━━━ Passage provided
- Open Access
Case reports: old-timers and evergreens
Journal of Medical Case Reports volume 12, Article number: 355 (2018)
After more than 11 years of service to the Journal of Medical Case Reports (JMCR), I am writing these lines with mixed feelings, as this has been a wonderful journey and I am now becoming an “old-timer”… or evergreen (Fig. 1). First, I wish to thank the editor Prof. Michael Kidd for his leadership and trust in me as a deputy editor of the journal. Furthermore, I wish to thank all the deputy editors, especially Profs. Richard Rison and Jean Karl Soler for their collegiality. Together, and with the leadership of Prof. David Riley, we launched the CARE (CAse REport) guidelines in 2013 [1, 2].
With the help of the editorial staff, JMCR has become a success, with increasing submissions from all over the world. Initially residing in Australia when JMCR was launched, editor Prof. Kidd has now relocated to Toronto, Canada. I myself was born and raised in Nuremberg, Germany, and worked in the USA last from 2006 to May 2017 before relocating back to Germany. Since returning, I have encountered there an attitude change in physicians, with now less than 50% of medical doctors completing a dissertation compared to 25 years ago. Many younger physicians, but also, increasingly, older physicians, no longer trust statistical truth finder studies with conclusions that simply do not match up with the medical realities in individual patient care. On the other hand, many contemporary “scientific” medical studies with many known and unknown variables confirm what was already known, or is common sense, similar to the fact that one should typically not cross a red traffic light because an accident might happen (Shanks JA. Probability in action: the red traffic light. Journal of Statistical Education. 2007, Volume 15, Issue 1. https://www.tandfonline.com/doi/full/10.1080/10691898.2007.11889457).
━━━━━━
━━━ Records shown
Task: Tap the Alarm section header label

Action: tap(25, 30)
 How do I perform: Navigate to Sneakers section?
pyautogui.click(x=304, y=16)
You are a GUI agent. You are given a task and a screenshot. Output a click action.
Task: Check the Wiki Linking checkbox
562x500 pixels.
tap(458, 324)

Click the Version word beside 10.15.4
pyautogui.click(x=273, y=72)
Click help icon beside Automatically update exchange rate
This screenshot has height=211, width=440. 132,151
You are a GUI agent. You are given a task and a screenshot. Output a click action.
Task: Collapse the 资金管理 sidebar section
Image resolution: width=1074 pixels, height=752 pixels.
━━━━━━
→ **Tasks for this exercise**:
1/ List every person the passage on case reports names with the title "Prof."
2/ Continue the passage on case reports from its last sentence.

→ **Numbered responses**:
1/ Michael Kidd, Richard Rison, Jean Karl Soler, David Riley

2/
As stated by me in 2009 (https://casesnetwork.wordpress.com/2009/05/01/christian-koch-interview/), we are in an era of “evidence-based medicine.” However, we have finally begun to realize that much of the so-called evidence is derived from heterogeneous patient populations and is not necessarily applicable to our individual patients we see on a daily basis. Numerous studies including ENHANCE, ACCORD, ADVANCE, the VA Diabetes Trial, and SPRINT have shown us that heterogeneity of patients, equipment, infrastructure, investigators, and so on can limit the successful gathering of evidence on a large scale; this makes us think about personalized, individualized medicine and that is why publishing case reports is important [3,4,5]. Many years ago, Prof. Ioannidis has provided insight why most published research findings are false . In part, reasons for that lie in the way funding networks are set up / arranged which often does not promote innovation and real discovery, although this is frequently pretended. In times with limited science funding, reassessing the grading of scholarly productivity and the way scientists and clinician-scientists should be evaluated is in order to preserve academic institutions [7, 8]. “Medical science politicians,” however, love to use trendy phrases like “patient explorer data warehouse,” “outcomes research,” and “big data analysis” without having learnt or, worse, despite knowing better, that the equation still remains “garbage in = garbage out.” Data entry depends on a well-trained and highly precise medical professional with a mindset that is able to think outside the box. All this starts with fully understanding the medical condition of ONE individual patient and I strongly doubt that many of these grant-seeking “medical science politicians” have ever attempted to simply do that: completely understand everything about ONE patient and record it. The truth of clinical success is always tested in an N=1 patient; our credibility and trust as physicians is on the line with the one patient we see on the other side of the room. It is then and there that our training, years of dedication and hard work, experience, and clinical insight are tested, each day and every day.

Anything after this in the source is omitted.